Personally - I don't understand why the split corps have muddied the waters by paying floating dividends to the capital shares. This IMO contradicts the core purpose of separating yield from capital appreciation.


Cheers


----------



## humble_pie (Jun 7, 2009)

HaroldCrump said:


> Why do we need this product?




HC there was a lively discussion in cmf forum a couple years ago about a similar product, or rather a pair of products, from the same manager.

toronto-based Quadravest is the manager. They have issued a large family of these paired products. The structure is always the same. There is a common share issue plus a preferred share issue.

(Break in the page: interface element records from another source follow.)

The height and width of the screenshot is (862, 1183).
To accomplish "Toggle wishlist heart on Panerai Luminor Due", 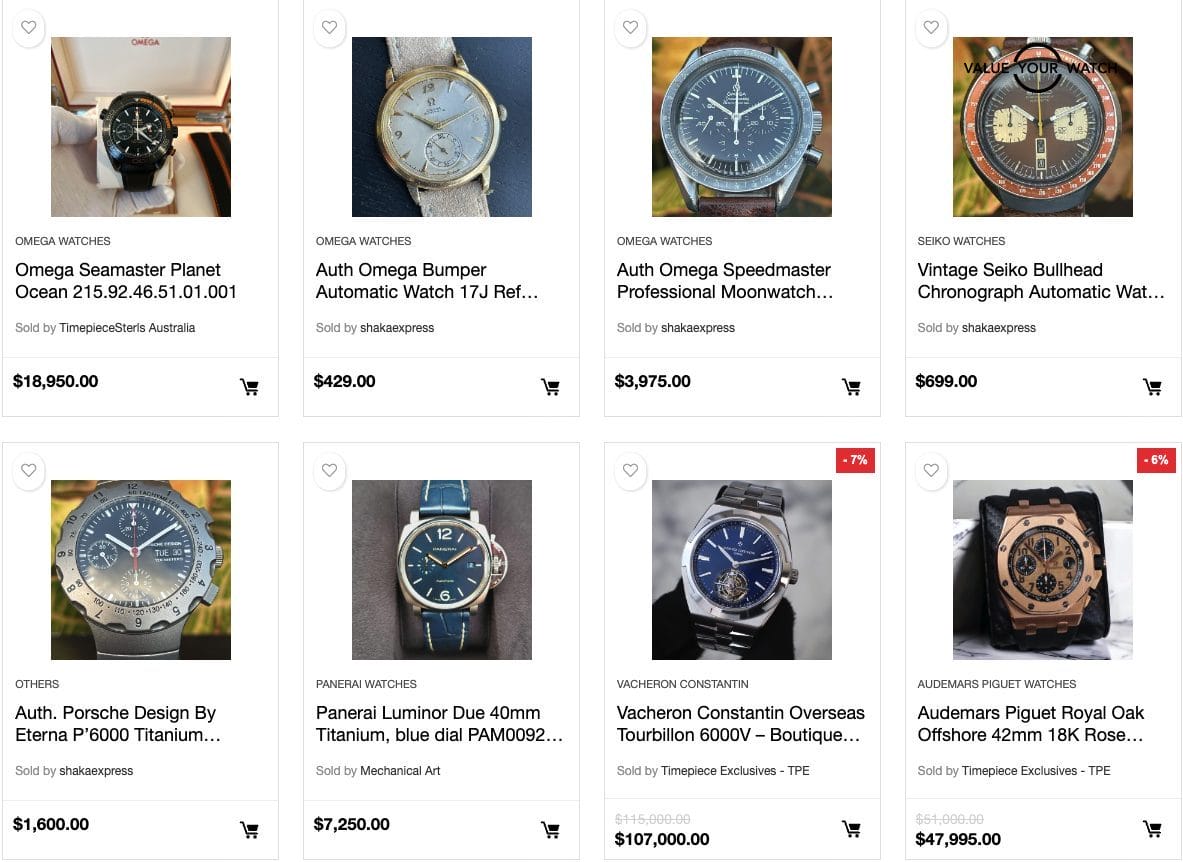I will [x=330, y=471].
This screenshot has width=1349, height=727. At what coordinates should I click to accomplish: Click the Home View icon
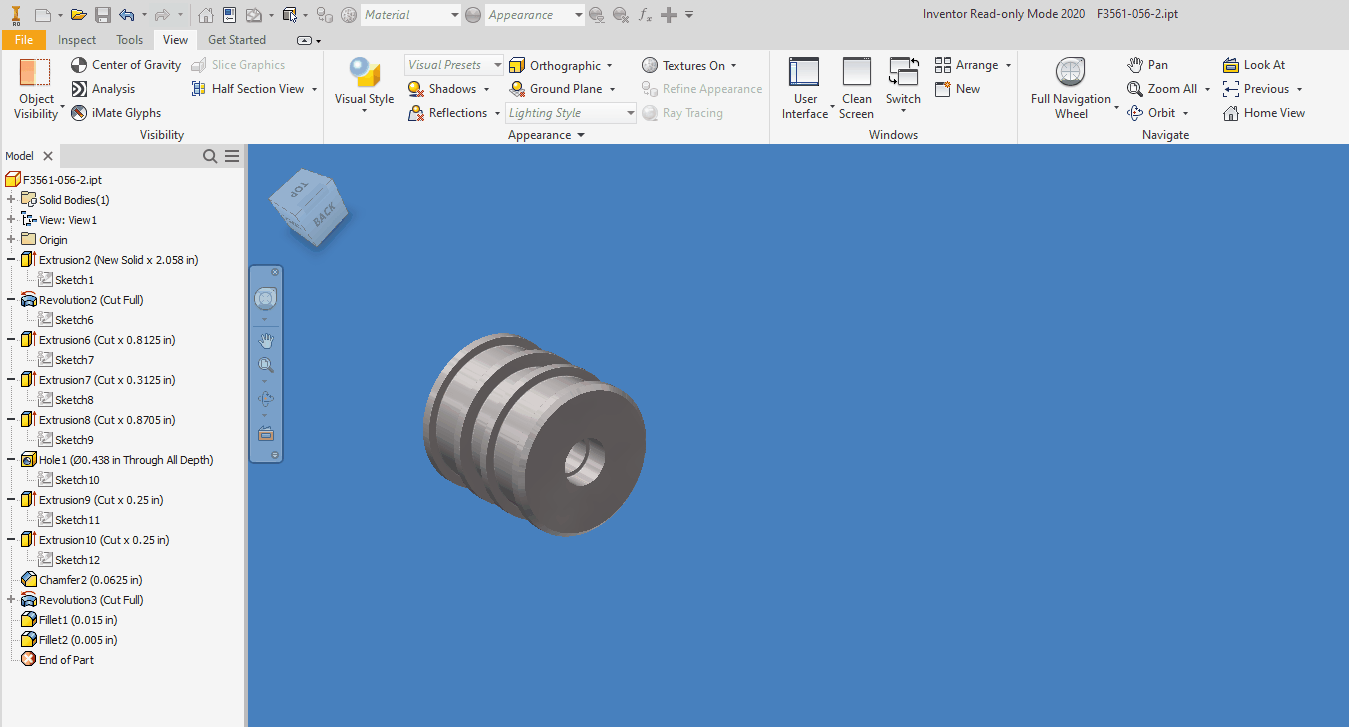[x=1231, y=113]
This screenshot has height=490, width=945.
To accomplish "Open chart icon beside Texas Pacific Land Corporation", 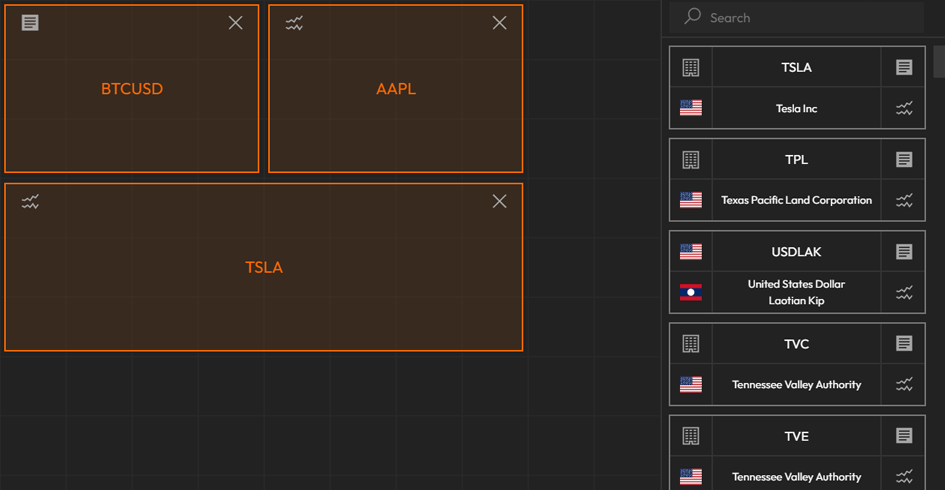I will pyautogui.click(x=904, y=200).
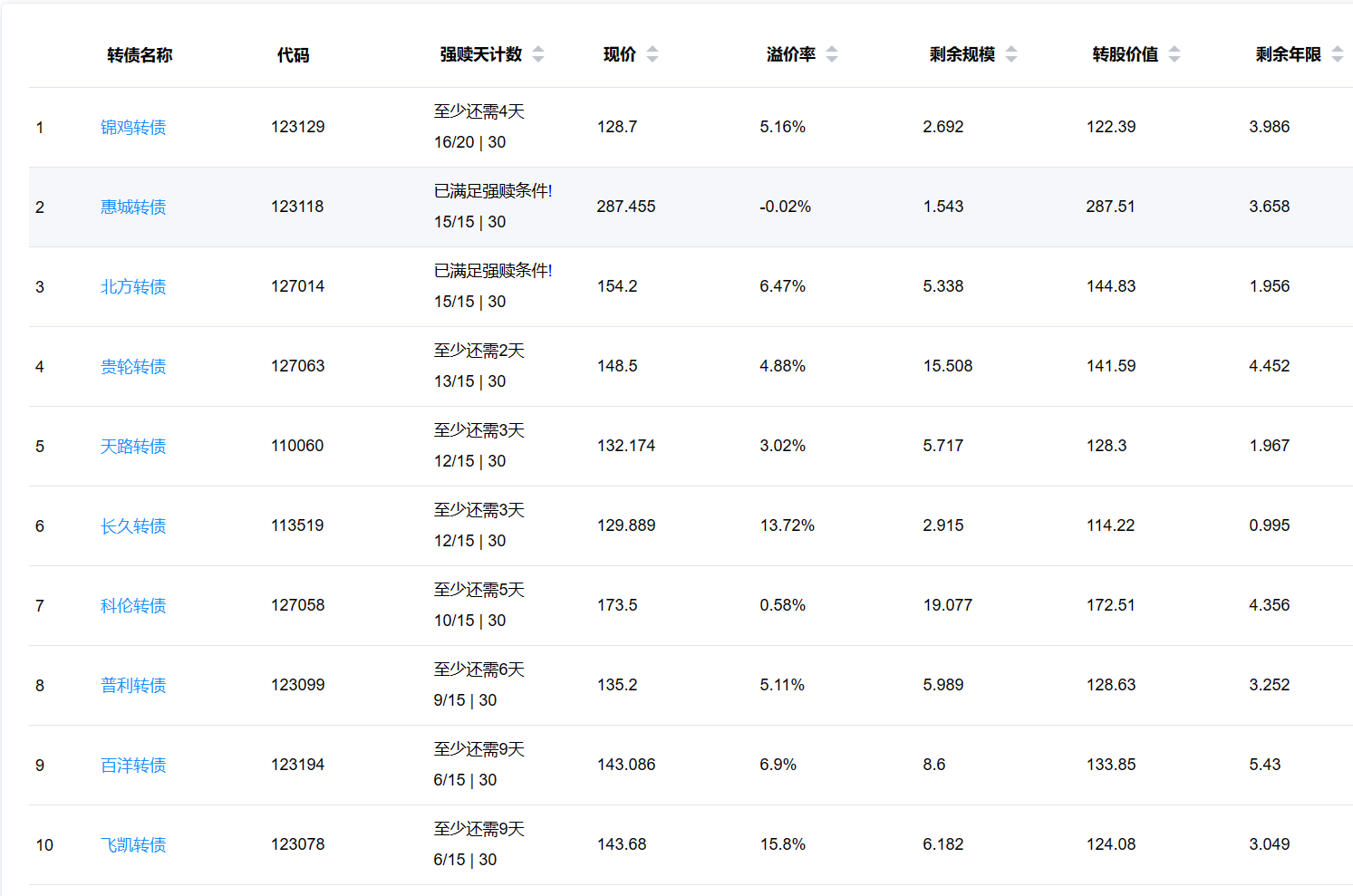The width and height of the screenshot is (1353, 896).
Task: Open the 长久转债 link
Action: [x=133, y=526]
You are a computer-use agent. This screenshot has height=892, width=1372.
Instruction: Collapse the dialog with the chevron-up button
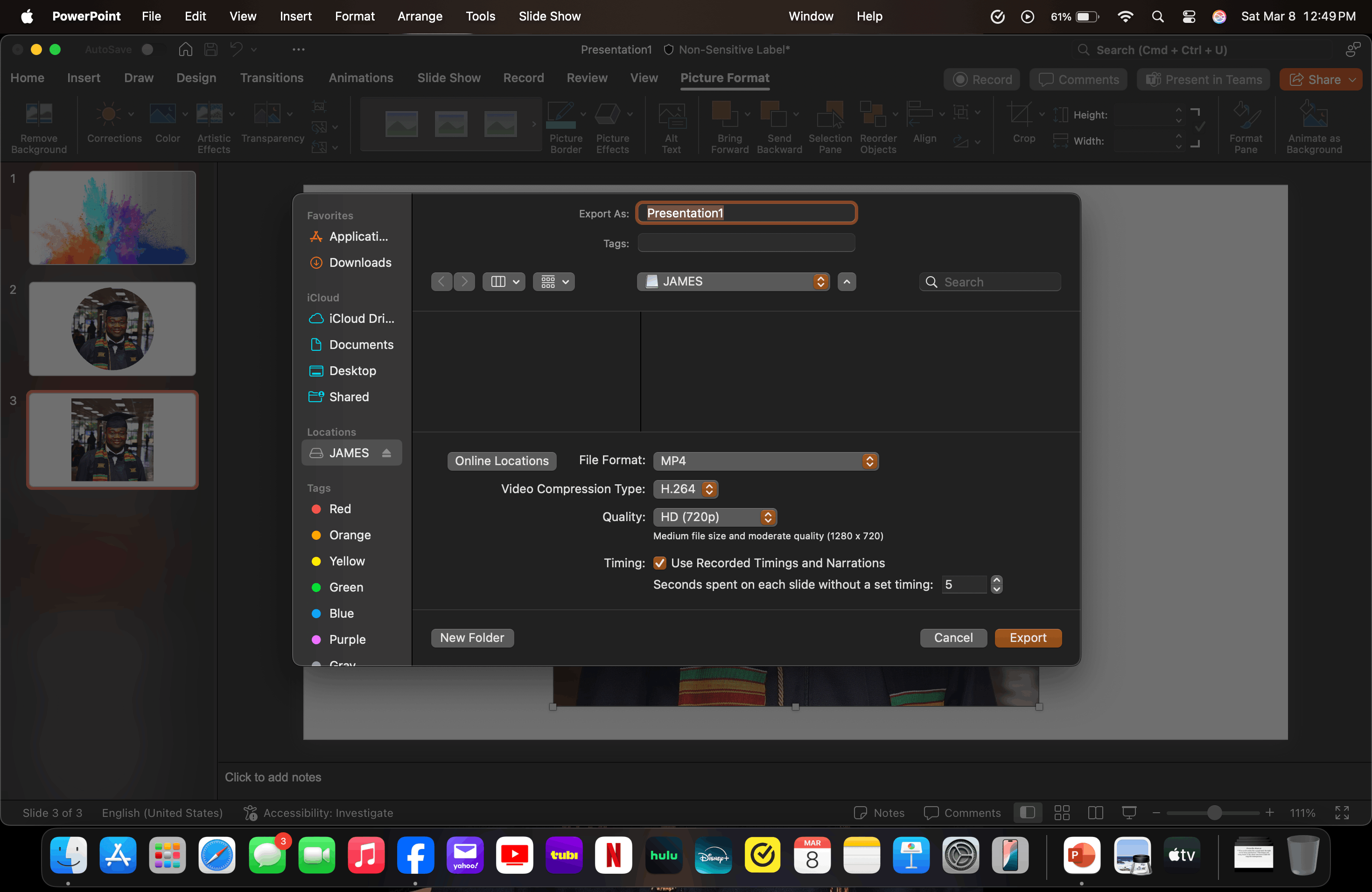pos(846,282)

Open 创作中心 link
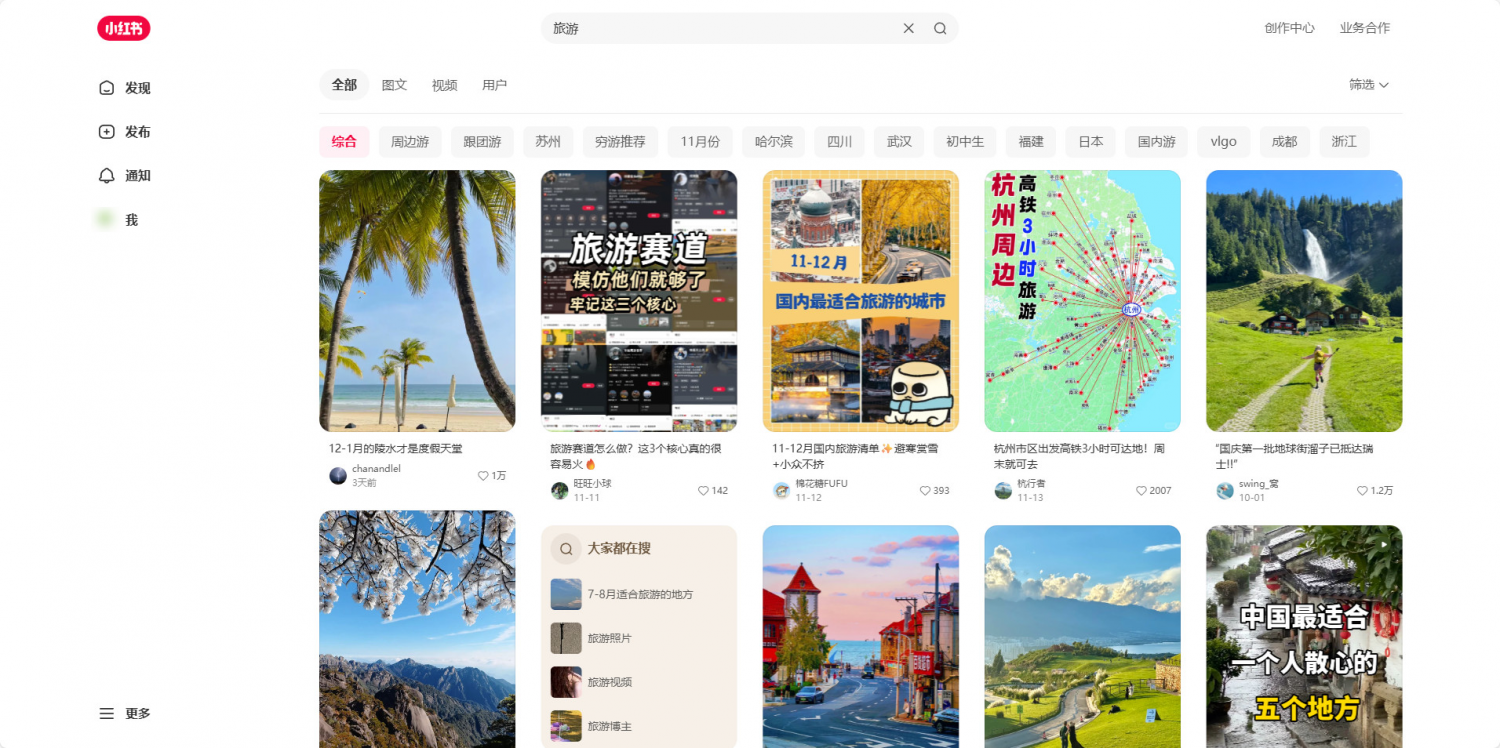pos(1289,28)
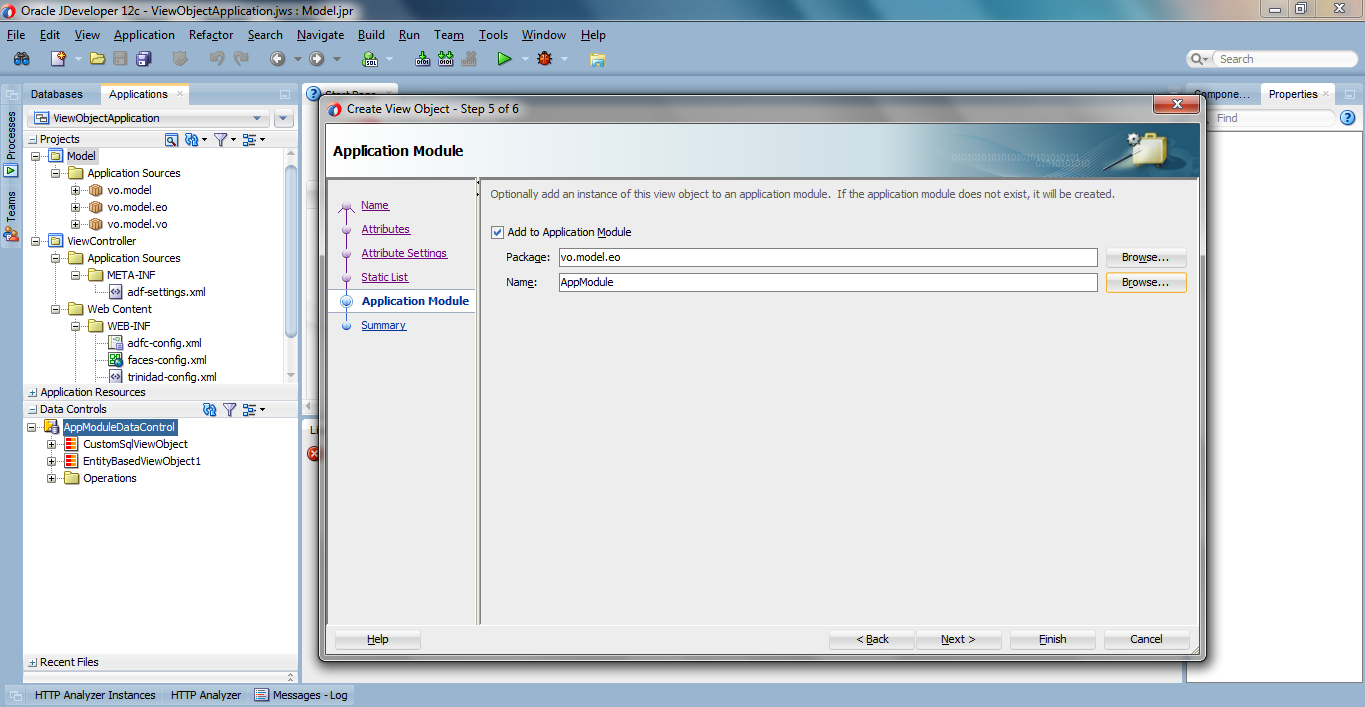Run the application using the green Run icon
1365x707 pixels.
point(506,58)
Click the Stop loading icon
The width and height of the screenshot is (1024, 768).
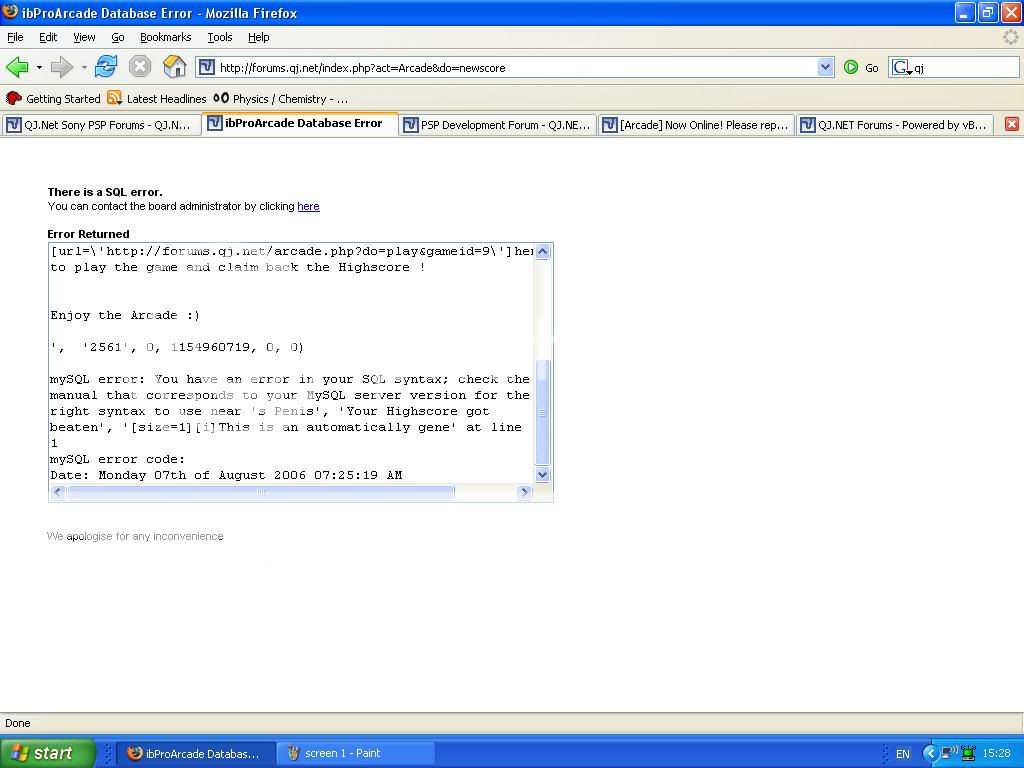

the subject of the above-mentioned earlier discussion was a secondary offering in a canadian pair called Dividend 15. I read the prospectus, looked carefully at their financial statements & posted here in cmf forum that i believed the expected yield on the common shares was too high, ie the options trading was too aggressive.

the prospectuses for these pairs always state that the purpose of the secondary offerings is to protect the capital of the preferred shares until the maturity date of the issue. Thus it became my view that the common shares in secondary offerings were variations of ponzi schemes, designed to facilitate the high payouts on the common shares, while the preferred share issues were relatively safe.

there is an interesting new pair being IPO'd by Quadravest right now, the Prime US Banking Sector Split Corp. As usual, there will be common shares (class A) plus a sort of preferential entity called a Priority share.

again, the skeletons of these creatures are identical to quadravest's other paired income products.

an advantage i see in the Prime US Banking Corp priority issue is that USD dividends from the US banks & financial institutions will be transformed into eligible canadian tax credits. Of course the engineers - quadravest - will be taking their fee harvest.

still, if US markets do not collapse imminently; if the US banking sector does not go to hell in a hand basket; if stock markets continue robustly; if the quadravest protocol continues to hold up - in such a scenario the US Prime Bank Corp priority share issue could offer some value to canadians looking for temporary USD income vehicles as an alternative to low-paying USD money market funds.

those are a lot of ifs. The USD priority shares are expected to return a minimum of 5%. They are to pay 1.75% above US prime, which is presently 3.25%.


----------



## HaroldCrump (Jun 10, 2009)

Thanks, HP. I remember the Dividend 15 discussions now.

This product is neither here nor there IMO.
Even moderately skilled individual investors can replicate the results on their own, sans the management fees, by using leverage and options.
Even without the covered call options, most of the results can be replicated.

For those that don't understand this concept, they shouldn't be investing in these products anyway.

Are advisers selling these products to unsuspecting investors, promising high dividend yields and monthly income?


----------



## james4beach (Nov 15, 2012)

humble_pie said:


> the prospectuses for these pairs always state that the purpose of the secondary offerings is to protect the capital of the preferred shares until the maturity date of the issue. Thus it became my view that the common shares in secondary offerings were variations of ponzi schemes, designed to facilitate the high payouts on the common shares, while the preferred share issues were relatively safe.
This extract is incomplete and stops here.